BinLex a Genetic Binary Trait Lexer Library and Utility
The purpose of BinLex is to extract basic blocks and functions as traits from binaries.
Most projects attempting this use Python to generate traits, but it's slow. When working with a lot of malware binaries, it is much better to use a faster compiled language like C++.
Installing
sudo apt install -y git libcapstone-dev cmake make
git clone https://github.com/c3rb3ru5d3d53c/binlex.git
cd binlex/
mkdir -p build/
cd build/ && cmake -S ../ -B . && make -j 4
sudo make install
cd ../
binlex -m elf:x86 -i tests/elf/elf.x86
NOTE:
- ZIP files in the
tests/
directory can be extracted using the passwordinfected
Usage
binlex v1.0.0 - A Binary Genetic Traits Lexer
-i --input input file or directory (required)
-m --mode set mode (required)
-lm --list-modes list modes
-h --help display help
-t --threads threads
-o --output output file or directory (optional)
-v --version display version
Author: @c3rb3ru5d3d53c
Currently Supported Modes
elf:x86
elf:x86_64
pe:x86
pe:x86_64
raw:x86
raw:x86_64
NOTE: The raw
formats can be used on shellcode
General Usage Information
Binlex is designed to do one thing and one thing only, extract genetic traits from executable code in files. This means it is up to you "the researcher" / "the data scientist" to determine which traits are good and which traits are bad. To accomplish this, you need to use your own fitness function. I encourage you to read about genetic programming to gain a better understanding of this in practice.

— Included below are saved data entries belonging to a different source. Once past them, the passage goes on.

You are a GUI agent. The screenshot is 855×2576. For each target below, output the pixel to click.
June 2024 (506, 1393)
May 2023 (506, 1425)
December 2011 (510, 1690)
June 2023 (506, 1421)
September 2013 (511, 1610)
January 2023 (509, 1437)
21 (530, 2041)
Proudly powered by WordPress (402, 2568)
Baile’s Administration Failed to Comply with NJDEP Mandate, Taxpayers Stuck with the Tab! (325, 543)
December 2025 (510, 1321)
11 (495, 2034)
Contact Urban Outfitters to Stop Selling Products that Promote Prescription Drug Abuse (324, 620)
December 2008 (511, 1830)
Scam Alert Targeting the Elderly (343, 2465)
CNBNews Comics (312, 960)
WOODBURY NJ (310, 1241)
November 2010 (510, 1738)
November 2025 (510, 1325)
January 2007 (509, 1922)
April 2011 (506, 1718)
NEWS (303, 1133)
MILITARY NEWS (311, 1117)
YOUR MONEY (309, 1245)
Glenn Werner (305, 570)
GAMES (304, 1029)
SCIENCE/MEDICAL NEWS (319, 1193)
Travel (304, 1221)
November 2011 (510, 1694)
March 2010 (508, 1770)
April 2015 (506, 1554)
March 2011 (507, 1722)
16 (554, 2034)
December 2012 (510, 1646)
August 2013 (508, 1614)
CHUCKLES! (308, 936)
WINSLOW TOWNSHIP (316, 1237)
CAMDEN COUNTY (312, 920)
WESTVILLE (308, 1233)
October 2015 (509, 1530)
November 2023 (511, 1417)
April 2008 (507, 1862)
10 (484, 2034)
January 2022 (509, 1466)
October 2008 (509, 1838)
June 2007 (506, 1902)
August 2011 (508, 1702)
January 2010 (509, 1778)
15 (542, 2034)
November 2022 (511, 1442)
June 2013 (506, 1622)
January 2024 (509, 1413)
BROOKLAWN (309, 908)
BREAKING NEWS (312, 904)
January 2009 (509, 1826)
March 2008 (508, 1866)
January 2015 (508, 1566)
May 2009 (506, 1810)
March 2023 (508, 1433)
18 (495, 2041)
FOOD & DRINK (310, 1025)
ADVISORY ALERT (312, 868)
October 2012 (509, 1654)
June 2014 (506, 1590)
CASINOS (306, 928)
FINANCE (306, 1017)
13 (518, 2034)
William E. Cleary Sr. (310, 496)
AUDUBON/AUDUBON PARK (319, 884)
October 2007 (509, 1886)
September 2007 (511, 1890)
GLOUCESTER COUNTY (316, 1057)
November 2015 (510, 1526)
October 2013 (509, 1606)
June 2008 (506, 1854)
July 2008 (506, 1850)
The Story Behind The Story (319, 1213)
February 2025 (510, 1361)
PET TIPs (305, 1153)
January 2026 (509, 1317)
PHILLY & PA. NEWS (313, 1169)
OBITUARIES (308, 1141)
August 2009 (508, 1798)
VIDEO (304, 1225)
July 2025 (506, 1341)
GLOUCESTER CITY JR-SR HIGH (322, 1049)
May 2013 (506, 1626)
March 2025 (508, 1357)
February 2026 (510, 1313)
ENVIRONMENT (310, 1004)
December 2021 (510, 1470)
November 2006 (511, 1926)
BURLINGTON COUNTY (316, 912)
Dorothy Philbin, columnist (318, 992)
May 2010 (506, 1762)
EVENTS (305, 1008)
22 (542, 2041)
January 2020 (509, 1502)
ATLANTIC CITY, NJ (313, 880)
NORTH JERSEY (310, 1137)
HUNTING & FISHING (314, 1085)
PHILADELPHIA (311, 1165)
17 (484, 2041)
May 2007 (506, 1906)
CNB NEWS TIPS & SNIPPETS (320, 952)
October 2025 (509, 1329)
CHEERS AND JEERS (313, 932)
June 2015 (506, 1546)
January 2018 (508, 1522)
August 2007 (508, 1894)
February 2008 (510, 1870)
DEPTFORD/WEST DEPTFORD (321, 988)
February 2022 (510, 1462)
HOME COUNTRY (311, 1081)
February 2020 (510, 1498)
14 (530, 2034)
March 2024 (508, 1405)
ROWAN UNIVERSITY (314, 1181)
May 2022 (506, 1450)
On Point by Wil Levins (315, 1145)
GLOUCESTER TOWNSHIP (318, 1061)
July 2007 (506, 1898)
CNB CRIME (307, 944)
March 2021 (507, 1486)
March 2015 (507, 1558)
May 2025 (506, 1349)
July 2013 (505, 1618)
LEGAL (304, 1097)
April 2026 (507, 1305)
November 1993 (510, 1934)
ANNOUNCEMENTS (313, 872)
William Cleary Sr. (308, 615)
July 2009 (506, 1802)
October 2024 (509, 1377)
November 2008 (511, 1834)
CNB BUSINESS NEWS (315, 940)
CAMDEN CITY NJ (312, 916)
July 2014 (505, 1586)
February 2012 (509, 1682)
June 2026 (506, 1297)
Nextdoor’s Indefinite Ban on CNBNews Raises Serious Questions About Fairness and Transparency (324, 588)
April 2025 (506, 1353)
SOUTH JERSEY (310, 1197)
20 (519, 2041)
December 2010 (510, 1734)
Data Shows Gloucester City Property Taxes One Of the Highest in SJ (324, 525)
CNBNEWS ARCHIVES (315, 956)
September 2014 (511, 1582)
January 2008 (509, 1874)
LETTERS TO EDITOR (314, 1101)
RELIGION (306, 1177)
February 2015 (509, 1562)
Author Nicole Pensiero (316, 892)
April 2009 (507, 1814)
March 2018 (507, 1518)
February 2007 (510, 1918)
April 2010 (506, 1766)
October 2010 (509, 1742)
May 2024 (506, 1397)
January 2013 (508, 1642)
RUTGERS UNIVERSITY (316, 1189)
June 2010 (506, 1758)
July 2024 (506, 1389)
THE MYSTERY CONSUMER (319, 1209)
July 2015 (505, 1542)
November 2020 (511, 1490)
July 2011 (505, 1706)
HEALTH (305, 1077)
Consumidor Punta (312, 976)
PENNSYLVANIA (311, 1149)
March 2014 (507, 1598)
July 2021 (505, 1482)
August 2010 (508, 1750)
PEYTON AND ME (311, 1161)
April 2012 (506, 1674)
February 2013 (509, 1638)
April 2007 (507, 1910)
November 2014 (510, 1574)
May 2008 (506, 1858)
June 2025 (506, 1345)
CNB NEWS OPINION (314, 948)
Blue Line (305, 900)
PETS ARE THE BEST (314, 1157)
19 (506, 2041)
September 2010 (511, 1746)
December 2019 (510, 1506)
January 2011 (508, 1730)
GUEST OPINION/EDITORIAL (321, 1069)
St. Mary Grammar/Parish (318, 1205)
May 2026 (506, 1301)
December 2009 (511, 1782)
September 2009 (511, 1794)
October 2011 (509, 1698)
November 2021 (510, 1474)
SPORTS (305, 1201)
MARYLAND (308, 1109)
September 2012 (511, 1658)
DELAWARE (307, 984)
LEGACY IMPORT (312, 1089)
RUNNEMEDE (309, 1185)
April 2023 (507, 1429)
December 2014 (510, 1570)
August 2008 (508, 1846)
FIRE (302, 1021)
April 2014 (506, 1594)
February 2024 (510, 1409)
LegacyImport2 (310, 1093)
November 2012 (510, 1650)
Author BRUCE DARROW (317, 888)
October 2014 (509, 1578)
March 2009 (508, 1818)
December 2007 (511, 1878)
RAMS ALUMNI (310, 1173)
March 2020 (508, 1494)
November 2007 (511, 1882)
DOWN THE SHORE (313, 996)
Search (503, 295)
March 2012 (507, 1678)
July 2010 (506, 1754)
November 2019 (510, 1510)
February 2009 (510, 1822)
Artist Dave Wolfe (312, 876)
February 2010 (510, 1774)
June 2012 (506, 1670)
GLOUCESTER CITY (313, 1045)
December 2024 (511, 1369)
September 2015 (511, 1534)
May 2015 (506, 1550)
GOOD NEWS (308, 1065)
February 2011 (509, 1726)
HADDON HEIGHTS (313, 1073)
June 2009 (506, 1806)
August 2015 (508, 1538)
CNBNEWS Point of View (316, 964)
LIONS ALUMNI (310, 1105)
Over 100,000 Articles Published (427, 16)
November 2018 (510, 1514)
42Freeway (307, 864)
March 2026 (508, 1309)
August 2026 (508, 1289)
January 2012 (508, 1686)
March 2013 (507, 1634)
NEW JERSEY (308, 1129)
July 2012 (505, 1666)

Perhaps watching this introductory video will help your understanding.
Again, it's up to you to implement your own algorithms for detection based on the genetic traits you extract.
Trait Format
Traits will contain binary code represented in hexadecimal form and will use ??
as wild cards for memory operands or other operands subject to change.
Trait files will contain a list of traits ordered by size and use the sha256 of the sample as the file name.
# Example Trait File
12 34 56 ?? ?? 11 12 13
14 15 16 17 18 ?? ?? 21 22 23
# ... More traits to follow
Tips
- Don't mix packed and unpacked malware or you will taint your dataset (seen this in academics all the time)
- Verify the samples you are collecting into a group using skilled analysts
- These traits are best used with a hybrid approach (supervised)
Example Fitness Model
Traits will be compared amongst their common malware family, any traits not common to all samples will be discarded.
Once completed, all remaining traits will be compared to traits from a goodware set, any traits that match the goodware set will be discarded.
To further differ the traits from other malware families, the remaining population will be compared to other malware families, any that match will be discarded.
The remaining population of traits will be unique to the malware family tested and not legitimate binaries or other malware families.
This fitness model allows for accurate classification of the tested malware family.